Moving their sound even deeper into the labyrinths of 70’s musicology, they sound more pompous than the debut with the morbid smile of the keys overcrowding the compositions, questioning the protagonist role of guitars as the main means expressing their music and externalizing their emotions. With this strategy they gain in atmosphere and feeling, but they are lagging behind in many places in dynamics and hardness, which in no way characterizes as inanimate the material of this album.
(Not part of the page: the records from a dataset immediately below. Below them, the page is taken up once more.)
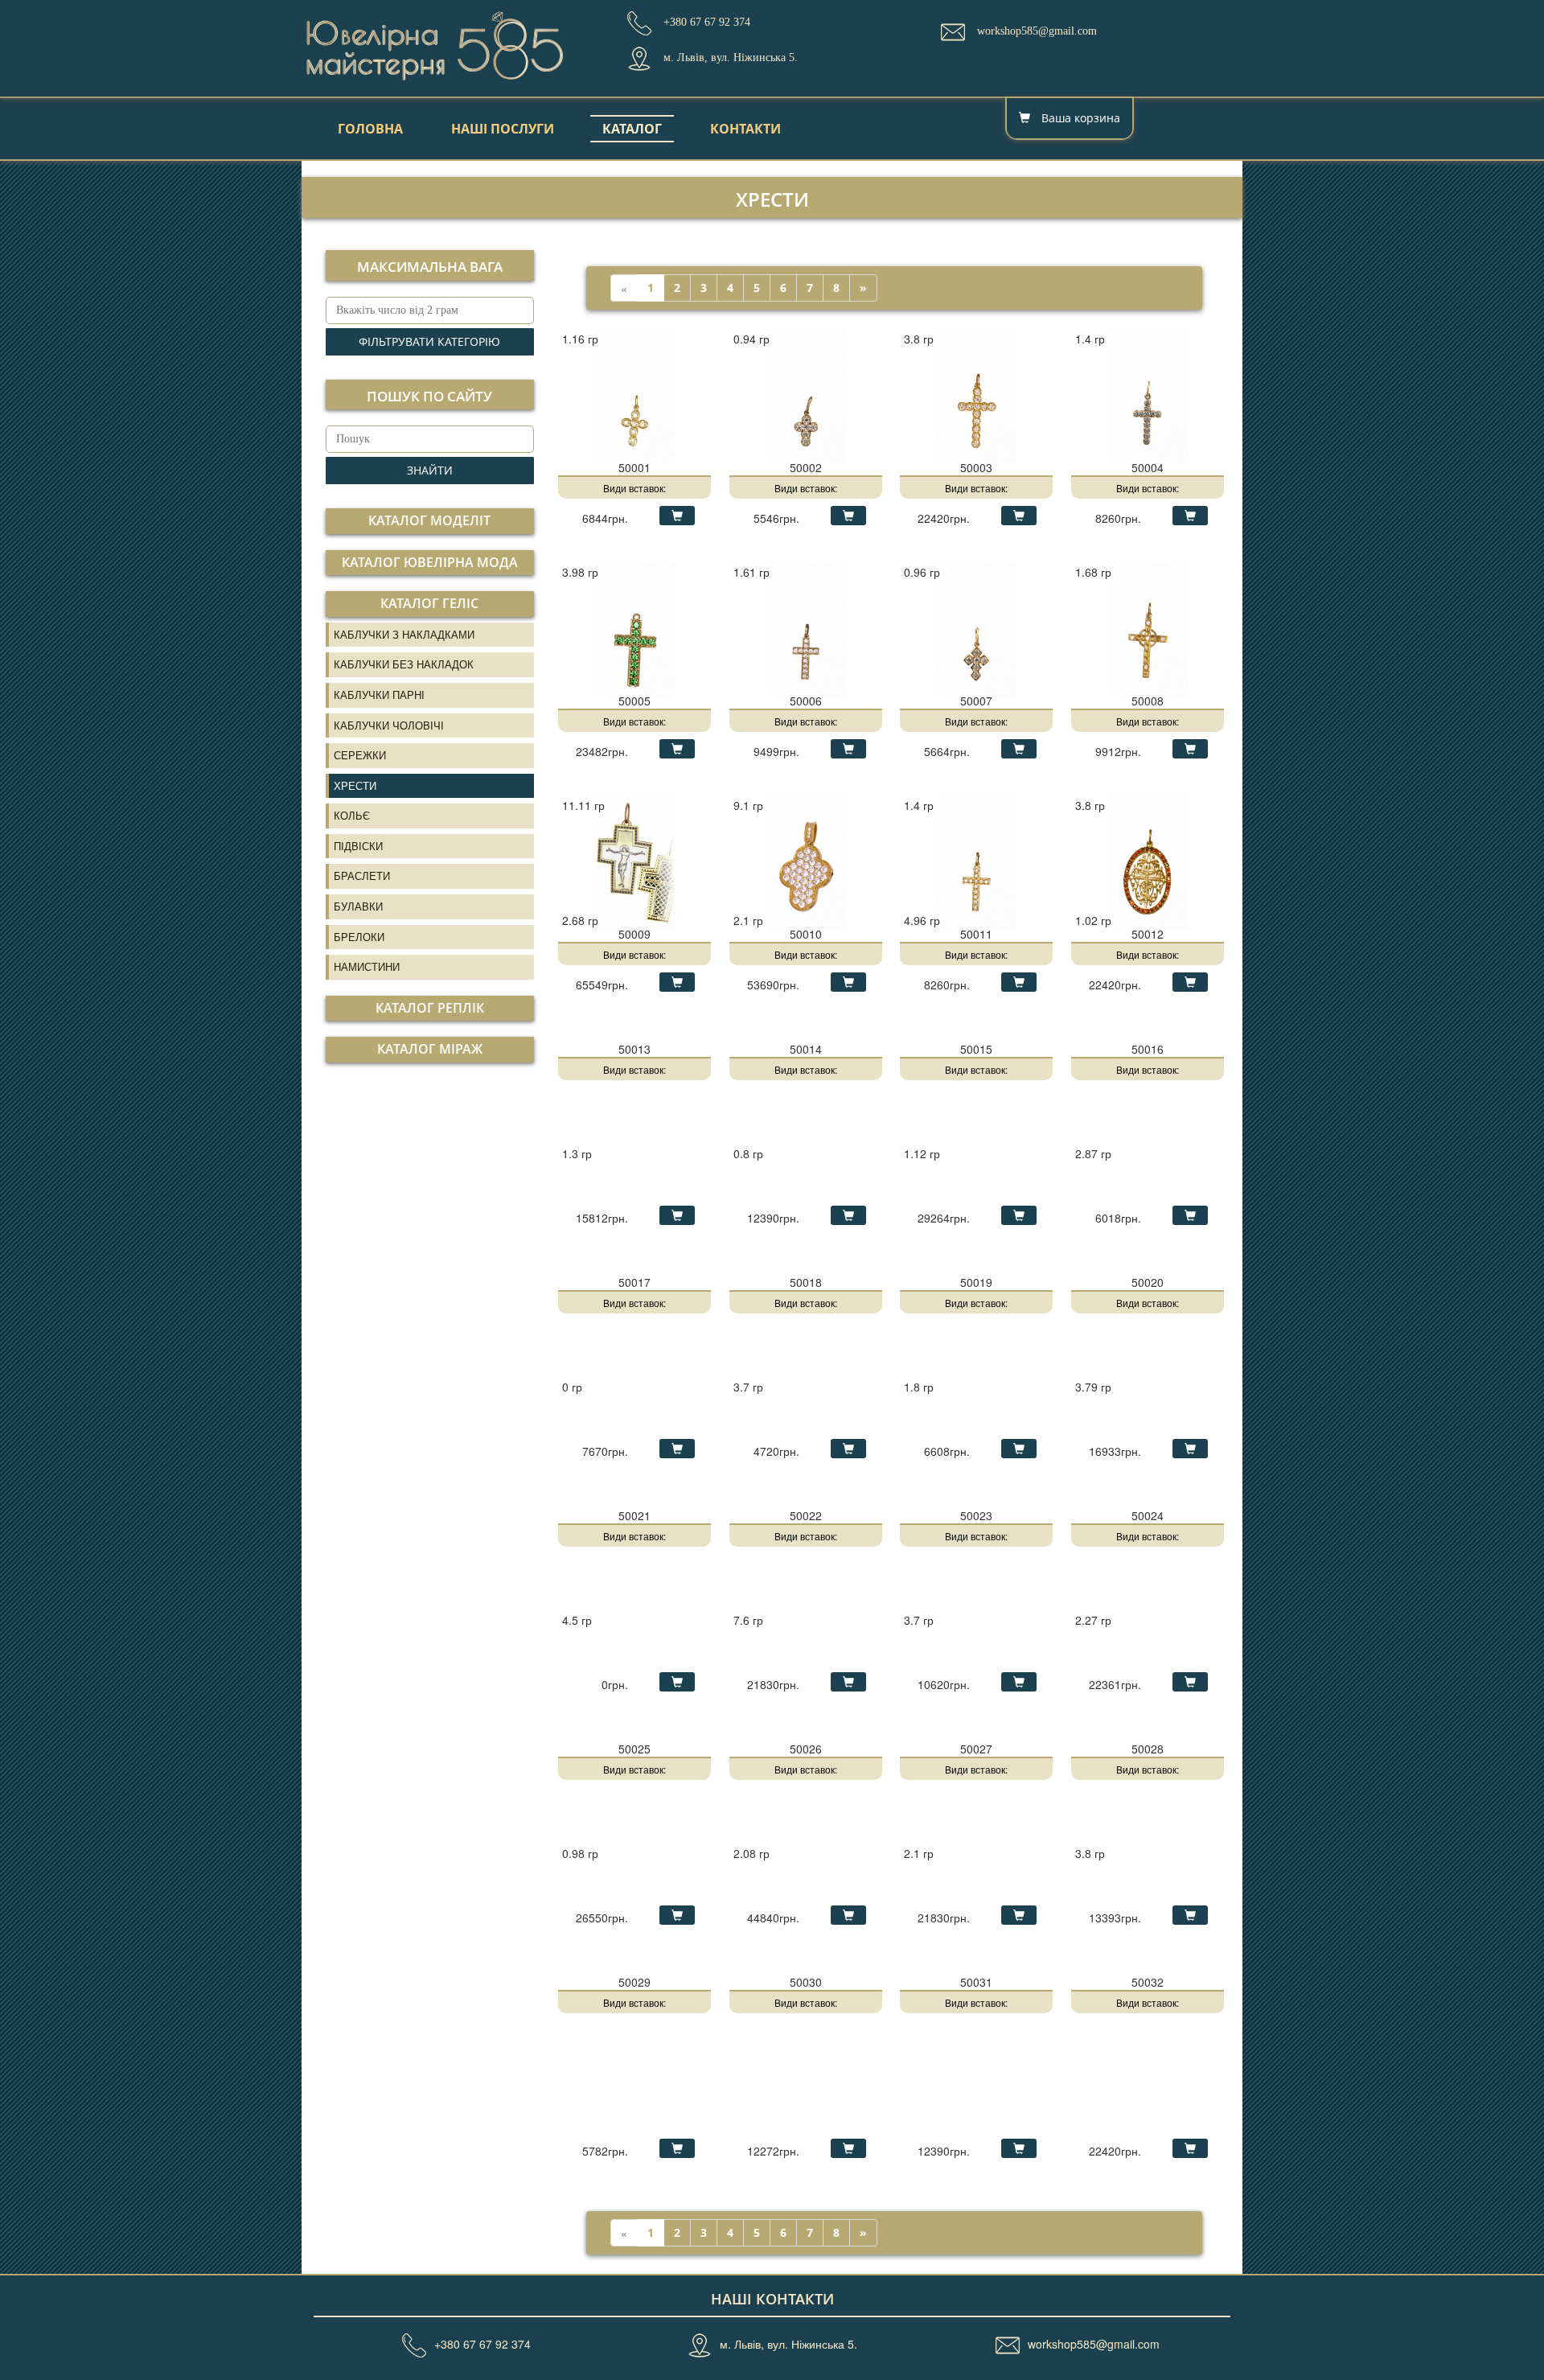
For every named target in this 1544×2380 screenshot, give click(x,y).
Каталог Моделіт (429, 520)
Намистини (367, 966)
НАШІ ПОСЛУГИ (502, 129)
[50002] (805, 394)
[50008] (1147, 627)
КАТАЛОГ (632, 129)
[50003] (976, 394)
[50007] (976, 627)
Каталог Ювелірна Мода (430, 562)
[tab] (430, 521)
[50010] (805, 861)
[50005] (634, 627)
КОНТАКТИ (745, 129)
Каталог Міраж (429, 1049)
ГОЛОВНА (370, 129)
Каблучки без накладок (404, 664)
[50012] (1147, 861)
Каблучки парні (379, 694)
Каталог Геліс (429, 603)
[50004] (1147, 394)
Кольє (352, 815)
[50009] (634, 861)
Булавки (358, 906)
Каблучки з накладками (404, 634)
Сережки (360, 755)
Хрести (355, 785)
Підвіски (358, 845)
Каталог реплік (430, 1008)
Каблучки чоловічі (389, 725)
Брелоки (359, 936)
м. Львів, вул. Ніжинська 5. (788, 2344)
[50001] (634, 394)
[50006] (805, 627)
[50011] (976, 861)
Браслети (362, 875)
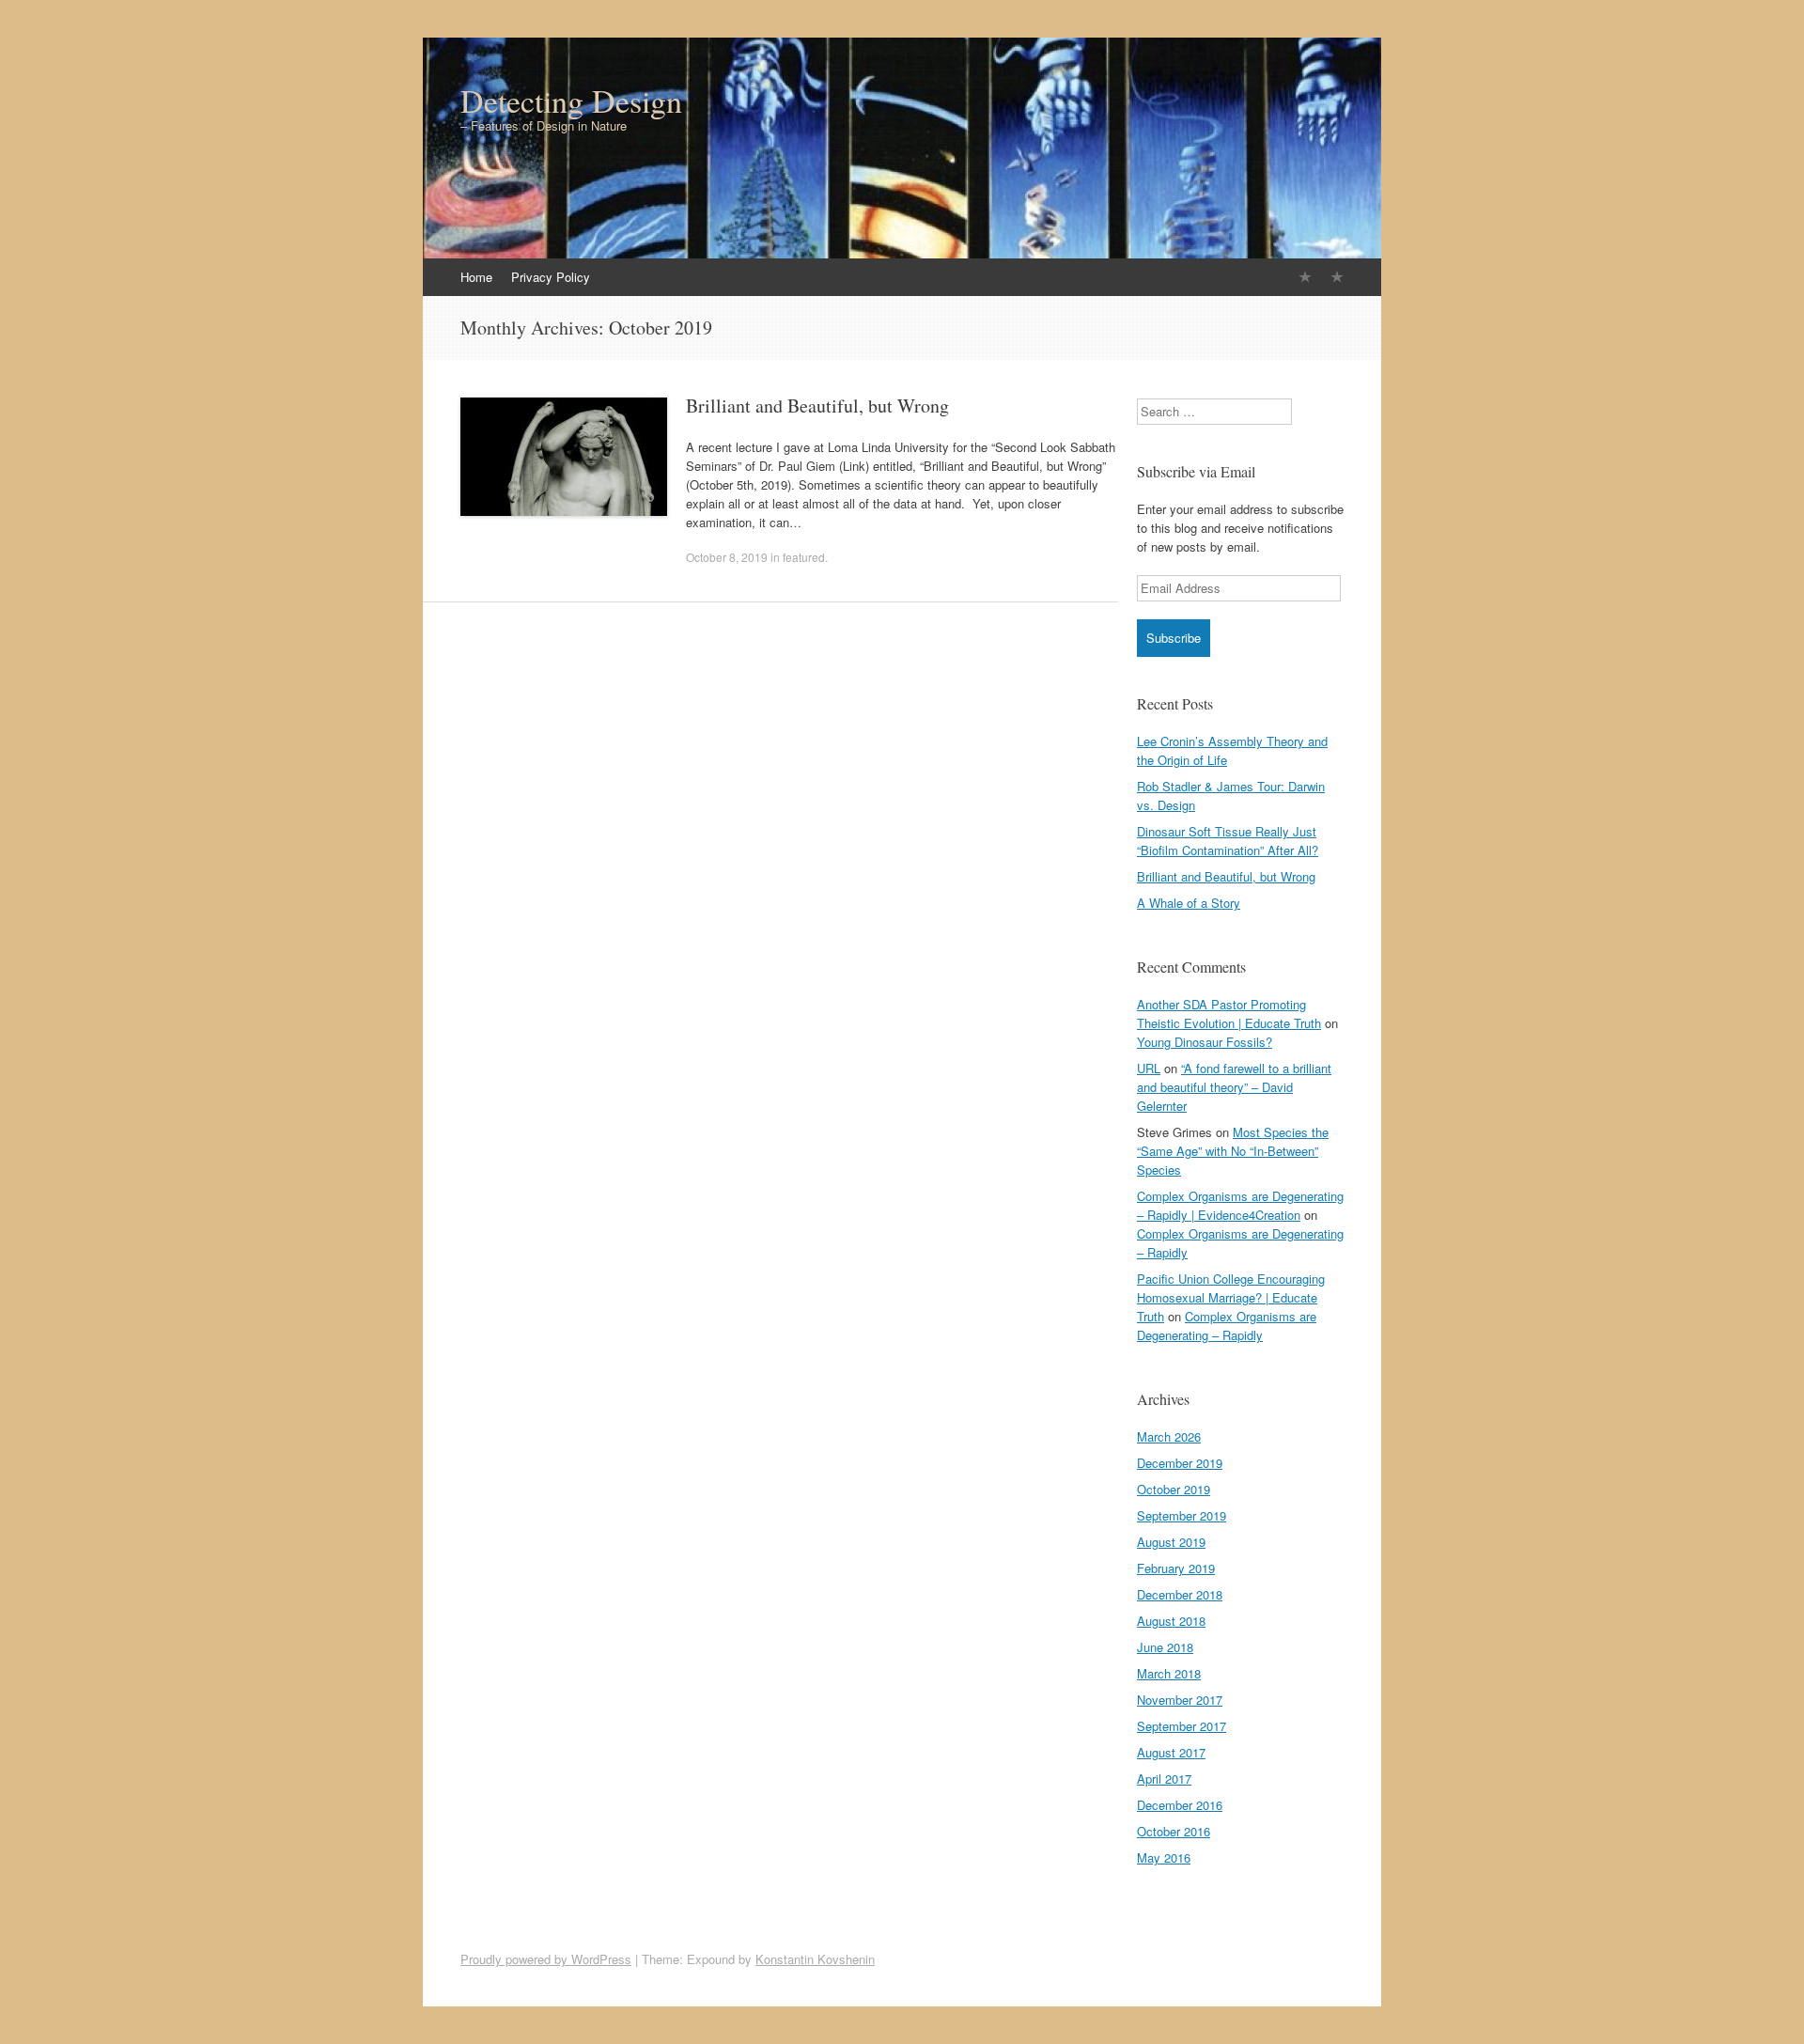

Just as with its predecessor, “Into A Dark Divinity” includes six compositions of a total of forty-one minutes. The differentiation, apart from the core of the compositions, certainly occurs in the long-lasting songs, which are half in proportion, while in the debut we had two of the 6 songs to be over six minutes. Elaborating on the details now, the album is synthesized unequally in contrast to its predecessor, where there was a consistency of exceptional ideas and repeated bursts of inspired moments. Let’s firstly deal with the three short pieces “Burn the Witches at Dawn”, “Horns” and “Solomon’s Key”. In the first two, we find simple, fast rock without any surprises and without the sprite that featured the similar structured “brothers” of the first album. Some inspirational sparks are hidden in the solo but the inelegant V-PVarpula’s high ones don’t flatter and do not give anything more to the already bad ideas. In “Solomon’s Key” you ‘listen’ to self-confidence, since it is crystal clear that the style that suits them is the slow, mysterious, full of classical techniques in solo one, the full of keys bridges that give an eerie tint and the chorus that overflows with passion. But the true essence of the story lies in the long-lasting songs, “Condemned to Darkness”, “Apophis” and “Into a Dark Divinity”. Here lies the grandeur of the album. Time stops and the emotions born during the hearing reach up to the medulla of the soul. Creations that act underground by sending vibrations to the nuclei of our sensors. Here the Finns document their gracious dedication to the magic and style of the progenitors of progressive rock. Melancholic epics full of intoxicating melodies that highlight, first and foremost, the spearhead intelligent changes of guitar themes with the incredibly inspired key ideas. The long duration of these compositions is not a negative fact since smoothness of flow, fluctuations and rhythm changes keep the listener alert.
With yet another positive sign as far as the visual part of the album (coupled with its debut) and the hot production are concerned, Mausoleum Gate are the winners in betting with themselves. Brave explorers of “strange” sounds for the average metal fan, the Finns have to invest more in this difficult journey. As is well known, the second album is the one that demonstrates whether the intentions of a group are serious or not. But the third album is the one that will clarify if it really is a really big band. Everything shows that the Finns got what they need, but until we see more, we can only listen to two of the finest samples of the scene in recent years. Excellent.